MCP Solves Tool Discovery for LLMs

Ryan Lopopolo

Coding agents like Claude Code and OpenAI Codex don’t struggle with terminals; they struggle to discover tools that exist. If a command isn’t in the model’s training set or post-training hill climbing, they won’t even know to try it. MCP fixes discovery by giving models a live, machine-readable catalog of tools with names, descriptions, input schemas, and example calls. MCP gives the models tokens.

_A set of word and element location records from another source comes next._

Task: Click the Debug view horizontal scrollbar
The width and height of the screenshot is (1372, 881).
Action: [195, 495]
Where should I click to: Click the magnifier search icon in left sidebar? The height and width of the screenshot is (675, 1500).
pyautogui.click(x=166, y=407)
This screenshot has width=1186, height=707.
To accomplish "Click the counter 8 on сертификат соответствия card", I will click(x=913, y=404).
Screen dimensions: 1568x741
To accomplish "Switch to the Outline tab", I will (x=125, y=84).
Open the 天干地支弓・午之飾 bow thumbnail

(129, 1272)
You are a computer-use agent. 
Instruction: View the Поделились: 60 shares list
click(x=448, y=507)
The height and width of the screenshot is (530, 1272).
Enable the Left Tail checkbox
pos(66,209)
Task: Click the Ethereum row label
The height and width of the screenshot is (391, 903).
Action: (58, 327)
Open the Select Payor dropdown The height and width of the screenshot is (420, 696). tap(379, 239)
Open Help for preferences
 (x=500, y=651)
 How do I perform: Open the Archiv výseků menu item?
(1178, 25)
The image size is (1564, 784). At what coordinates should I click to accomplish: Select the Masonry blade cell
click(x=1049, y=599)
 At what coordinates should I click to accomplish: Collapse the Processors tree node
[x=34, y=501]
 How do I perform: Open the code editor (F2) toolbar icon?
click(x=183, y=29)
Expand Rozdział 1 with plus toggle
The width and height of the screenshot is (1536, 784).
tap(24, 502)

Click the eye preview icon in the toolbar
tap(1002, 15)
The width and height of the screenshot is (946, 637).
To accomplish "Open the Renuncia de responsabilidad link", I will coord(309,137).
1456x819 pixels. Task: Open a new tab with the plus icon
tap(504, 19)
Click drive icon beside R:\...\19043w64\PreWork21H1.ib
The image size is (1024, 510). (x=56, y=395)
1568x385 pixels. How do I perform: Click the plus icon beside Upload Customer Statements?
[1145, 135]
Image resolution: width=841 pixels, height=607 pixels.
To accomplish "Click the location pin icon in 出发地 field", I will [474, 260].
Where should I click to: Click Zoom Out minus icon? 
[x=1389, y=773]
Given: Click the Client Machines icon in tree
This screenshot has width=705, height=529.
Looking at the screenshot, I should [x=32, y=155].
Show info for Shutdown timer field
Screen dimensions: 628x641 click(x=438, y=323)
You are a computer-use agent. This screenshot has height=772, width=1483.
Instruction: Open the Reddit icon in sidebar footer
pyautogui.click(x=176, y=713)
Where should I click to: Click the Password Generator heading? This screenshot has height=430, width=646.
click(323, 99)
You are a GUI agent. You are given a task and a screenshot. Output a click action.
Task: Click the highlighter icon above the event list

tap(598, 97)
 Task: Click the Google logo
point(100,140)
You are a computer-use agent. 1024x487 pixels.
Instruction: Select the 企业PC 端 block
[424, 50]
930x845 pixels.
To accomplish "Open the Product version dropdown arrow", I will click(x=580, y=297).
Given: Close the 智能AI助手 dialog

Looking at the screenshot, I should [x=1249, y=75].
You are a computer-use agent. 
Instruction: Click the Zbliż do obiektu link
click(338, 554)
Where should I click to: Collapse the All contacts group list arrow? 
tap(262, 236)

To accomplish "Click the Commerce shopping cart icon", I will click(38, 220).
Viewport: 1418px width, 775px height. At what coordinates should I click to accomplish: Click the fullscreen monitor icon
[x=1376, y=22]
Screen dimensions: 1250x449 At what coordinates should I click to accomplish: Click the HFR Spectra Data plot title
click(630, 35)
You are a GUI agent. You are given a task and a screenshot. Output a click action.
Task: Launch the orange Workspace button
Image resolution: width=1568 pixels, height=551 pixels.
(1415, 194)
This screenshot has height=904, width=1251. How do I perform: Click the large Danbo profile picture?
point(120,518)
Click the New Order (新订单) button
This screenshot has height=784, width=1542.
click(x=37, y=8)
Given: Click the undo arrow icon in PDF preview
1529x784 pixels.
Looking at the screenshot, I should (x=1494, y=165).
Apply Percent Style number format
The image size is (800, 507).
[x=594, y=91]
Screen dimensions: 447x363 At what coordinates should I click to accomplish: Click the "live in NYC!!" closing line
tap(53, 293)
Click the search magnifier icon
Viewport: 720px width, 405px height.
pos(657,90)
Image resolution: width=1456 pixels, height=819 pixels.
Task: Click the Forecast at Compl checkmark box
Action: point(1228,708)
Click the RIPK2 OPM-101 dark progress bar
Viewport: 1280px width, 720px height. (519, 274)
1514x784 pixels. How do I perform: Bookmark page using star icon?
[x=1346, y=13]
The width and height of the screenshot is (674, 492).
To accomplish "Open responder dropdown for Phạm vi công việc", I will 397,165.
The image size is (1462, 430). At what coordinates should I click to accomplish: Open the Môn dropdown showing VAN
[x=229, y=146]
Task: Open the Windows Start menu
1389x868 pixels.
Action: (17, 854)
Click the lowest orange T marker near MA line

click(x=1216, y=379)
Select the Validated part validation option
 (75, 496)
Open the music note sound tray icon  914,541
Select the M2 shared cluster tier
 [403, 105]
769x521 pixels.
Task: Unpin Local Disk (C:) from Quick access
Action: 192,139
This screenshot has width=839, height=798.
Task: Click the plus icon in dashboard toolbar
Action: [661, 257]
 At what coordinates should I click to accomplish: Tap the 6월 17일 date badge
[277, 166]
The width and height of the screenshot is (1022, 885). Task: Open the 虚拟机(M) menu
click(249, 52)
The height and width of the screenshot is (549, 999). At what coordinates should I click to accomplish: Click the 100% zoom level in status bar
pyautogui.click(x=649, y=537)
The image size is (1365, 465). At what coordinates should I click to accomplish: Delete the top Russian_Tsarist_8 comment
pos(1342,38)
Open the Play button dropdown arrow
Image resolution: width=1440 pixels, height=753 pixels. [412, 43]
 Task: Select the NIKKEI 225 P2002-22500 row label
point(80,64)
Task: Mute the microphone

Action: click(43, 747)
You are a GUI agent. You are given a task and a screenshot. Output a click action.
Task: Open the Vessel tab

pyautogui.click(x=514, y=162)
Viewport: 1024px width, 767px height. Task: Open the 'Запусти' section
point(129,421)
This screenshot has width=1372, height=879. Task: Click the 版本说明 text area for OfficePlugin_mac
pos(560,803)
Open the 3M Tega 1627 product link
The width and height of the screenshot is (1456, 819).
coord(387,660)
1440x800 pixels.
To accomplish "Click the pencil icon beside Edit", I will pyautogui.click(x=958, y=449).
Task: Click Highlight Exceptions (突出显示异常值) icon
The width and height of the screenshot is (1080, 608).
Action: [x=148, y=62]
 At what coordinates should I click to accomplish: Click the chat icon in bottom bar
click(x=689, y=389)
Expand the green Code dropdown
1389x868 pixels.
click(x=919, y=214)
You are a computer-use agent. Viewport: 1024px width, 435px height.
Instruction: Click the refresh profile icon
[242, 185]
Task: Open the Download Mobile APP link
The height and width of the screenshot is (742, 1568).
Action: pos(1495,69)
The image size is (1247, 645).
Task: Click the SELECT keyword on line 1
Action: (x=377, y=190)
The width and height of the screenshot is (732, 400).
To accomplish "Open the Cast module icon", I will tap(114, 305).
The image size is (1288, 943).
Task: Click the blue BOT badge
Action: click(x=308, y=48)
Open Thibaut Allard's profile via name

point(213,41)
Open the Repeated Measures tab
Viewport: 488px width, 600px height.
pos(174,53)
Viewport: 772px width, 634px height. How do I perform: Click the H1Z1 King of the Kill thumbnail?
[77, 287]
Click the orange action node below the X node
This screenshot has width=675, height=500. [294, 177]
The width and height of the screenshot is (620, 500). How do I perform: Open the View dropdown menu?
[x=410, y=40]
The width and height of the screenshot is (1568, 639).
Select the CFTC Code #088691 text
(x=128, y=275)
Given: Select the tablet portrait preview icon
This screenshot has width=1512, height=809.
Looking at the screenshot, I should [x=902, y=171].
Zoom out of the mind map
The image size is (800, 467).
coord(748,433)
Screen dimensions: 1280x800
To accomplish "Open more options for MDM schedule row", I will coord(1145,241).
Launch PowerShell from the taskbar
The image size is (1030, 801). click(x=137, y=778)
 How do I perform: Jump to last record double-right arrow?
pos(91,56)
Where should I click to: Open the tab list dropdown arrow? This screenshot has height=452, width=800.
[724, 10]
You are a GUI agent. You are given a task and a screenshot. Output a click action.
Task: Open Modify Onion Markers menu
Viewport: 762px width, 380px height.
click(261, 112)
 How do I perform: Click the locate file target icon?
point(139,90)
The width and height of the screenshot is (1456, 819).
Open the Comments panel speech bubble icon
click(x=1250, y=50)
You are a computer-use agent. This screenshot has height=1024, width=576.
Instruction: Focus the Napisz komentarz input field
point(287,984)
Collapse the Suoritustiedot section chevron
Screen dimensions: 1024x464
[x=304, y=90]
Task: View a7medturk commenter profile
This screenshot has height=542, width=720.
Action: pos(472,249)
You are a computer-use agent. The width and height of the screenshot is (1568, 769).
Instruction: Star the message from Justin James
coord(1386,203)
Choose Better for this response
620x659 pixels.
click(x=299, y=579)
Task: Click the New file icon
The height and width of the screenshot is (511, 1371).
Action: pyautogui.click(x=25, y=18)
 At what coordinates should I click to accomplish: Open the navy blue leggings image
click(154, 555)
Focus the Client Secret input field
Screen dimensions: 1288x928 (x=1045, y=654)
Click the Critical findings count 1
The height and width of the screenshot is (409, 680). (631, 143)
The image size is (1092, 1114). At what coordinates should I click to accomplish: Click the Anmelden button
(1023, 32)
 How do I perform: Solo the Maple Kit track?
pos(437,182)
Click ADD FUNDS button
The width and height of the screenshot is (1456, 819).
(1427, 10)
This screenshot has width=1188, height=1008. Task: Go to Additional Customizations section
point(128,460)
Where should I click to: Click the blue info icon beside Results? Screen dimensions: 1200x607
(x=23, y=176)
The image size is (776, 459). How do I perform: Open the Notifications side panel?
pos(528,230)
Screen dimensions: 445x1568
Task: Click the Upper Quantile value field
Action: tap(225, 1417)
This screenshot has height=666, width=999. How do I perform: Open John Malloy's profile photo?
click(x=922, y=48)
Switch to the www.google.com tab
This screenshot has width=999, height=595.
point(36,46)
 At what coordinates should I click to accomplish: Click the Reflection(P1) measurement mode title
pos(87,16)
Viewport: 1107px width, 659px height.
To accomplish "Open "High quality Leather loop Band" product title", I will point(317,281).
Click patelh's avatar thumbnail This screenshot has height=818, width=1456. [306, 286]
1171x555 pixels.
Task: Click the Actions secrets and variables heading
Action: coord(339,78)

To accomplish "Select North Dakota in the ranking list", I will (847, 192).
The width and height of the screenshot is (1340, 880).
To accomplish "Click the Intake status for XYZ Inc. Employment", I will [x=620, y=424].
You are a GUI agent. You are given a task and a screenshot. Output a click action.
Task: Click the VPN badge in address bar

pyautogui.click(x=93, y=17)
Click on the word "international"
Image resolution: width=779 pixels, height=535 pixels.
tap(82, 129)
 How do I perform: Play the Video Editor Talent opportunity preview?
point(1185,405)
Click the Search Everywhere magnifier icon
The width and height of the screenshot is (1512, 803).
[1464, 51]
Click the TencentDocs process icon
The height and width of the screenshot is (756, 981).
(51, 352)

A 3D-rendered, diorama-style illustration shows a small, rounded robot with glossy black eyes sorting through a wooden crate filled with hand tools. The robot holds a hammer in one hand, with other tools like wrenches and a screwdriver neatly arranged in the crate. The scene features soft, neutral studio lighting and warm, natural tones, creating a minimal, premium look.

Unix pipes and man pages gave humans both composition and discovery. In agentic systems, LLMs provide composition and MCP gives LLMs discoverability + affordances.

MCP is the universal plugin interface, but LLM behavior is fundamentally driven by, and constrained by, input tokens. MCP offers something that CLIs ambiently available in $PATH (or training data) never could: a built-in mechanism to automatically prompt the model so it doesn’t have to guess or hunt for tools.

The CLI your developer productivity team built to accelerate human developers is illegible to a coding agent. Agent-first development means prompting the model from the start — and MCP bakes that into tool authorship.